Please identify every line in the rows below that contains the string "dimensions", matching case exactly, and copy each of those lines.

::: Provided material :::

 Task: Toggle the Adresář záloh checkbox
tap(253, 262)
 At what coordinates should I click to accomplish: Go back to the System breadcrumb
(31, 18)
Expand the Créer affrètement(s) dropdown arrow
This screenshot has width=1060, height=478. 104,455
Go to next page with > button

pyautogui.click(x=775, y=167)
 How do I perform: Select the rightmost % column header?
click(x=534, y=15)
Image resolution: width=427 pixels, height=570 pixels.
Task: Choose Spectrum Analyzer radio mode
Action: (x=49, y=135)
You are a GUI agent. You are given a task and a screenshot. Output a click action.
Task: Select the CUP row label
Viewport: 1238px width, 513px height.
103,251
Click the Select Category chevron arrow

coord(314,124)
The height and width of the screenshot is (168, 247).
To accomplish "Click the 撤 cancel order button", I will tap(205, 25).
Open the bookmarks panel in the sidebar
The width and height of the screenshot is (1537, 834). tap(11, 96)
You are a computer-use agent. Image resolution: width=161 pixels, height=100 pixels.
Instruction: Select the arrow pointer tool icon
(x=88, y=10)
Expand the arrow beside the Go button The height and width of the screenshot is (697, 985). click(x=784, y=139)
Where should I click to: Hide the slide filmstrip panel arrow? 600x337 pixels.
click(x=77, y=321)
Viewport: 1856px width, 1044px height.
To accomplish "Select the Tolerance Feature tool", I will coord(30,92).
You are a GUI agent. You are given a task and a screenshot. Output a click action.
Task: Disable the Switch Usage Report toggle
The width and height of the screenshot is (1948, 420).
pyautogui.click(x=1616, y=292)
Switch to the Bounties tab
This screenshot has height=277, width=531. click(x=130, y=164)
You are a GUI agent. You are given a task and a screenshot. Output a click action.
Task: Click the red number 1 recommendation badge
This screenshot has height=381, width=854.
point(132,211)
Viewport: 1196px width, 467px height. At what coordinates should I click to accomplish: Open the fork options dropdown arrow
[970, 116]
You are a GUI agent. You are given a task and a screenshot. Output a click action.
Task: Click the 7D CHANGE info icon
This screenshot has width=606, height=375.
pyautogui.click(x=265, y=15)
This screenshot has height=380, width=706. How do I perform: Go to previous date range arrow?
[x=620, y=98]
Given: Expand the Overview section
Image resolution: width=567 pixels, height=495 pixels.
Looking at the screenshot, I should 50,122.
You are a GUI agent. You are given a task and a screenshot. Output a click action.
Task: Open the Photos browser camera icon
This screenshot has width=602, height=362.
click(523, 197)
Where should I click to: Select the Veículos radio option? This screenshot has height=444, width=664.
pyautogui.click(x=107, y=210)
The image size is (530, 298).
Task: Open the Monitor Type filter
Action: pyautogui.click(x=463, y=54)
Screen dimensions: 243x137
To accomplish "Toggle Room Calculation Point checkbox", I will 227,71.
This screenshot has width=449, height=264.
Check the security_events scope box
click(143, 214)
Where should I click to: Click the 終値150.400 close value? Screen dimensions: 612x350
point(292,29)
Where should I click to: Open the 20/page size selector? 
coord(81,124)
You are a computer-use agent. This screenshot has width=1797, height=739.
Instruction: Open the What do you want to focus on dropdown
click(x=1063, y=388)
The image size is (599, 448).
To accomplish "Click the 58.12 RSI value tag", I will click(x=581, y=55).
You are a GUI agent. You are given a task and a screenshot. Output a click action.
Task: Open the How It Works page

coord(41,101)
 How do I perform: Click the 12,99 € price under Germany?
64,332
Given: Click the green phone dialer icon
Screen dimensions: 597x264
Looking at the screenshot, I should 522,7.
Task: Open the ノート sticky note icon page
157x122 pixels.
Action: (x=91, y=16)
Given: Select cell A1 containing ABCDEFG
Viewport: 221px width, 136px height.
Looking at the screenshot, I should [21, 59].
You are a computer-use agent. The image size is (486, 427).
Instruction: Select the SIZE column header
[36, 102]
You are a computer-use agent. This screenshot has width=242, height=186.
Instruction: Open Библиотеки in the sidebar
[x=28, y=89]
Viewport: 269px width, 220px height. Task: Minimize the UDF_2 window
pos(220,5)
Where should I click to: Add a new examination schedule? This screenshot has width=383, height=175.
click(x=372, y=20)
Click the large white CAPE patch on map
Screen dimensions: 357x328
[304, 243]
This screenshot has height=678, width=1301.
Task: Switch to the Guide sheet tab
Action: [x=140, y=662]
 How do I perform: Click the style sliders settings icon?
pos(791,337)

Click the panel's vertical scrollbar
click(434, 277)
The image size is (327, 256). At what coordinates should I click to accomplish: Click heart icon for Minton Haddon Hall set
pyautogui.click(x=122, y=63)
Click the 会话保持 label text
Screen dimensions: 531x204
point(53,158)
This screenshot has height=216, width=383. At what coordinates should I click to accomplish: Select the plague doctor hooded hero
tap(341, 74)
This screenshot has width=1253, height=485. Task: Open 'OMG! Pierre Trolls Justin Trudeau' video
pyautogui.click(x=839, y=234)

:::

**Exercise response**.
Screen dimensions: 243x137
Where should I click to: Click the 終値150.400 close value? Screen dimensions: 612x350
Screen dimensions: 597x264
Screen dimensions: 357x328
Screen dimensions: 531x204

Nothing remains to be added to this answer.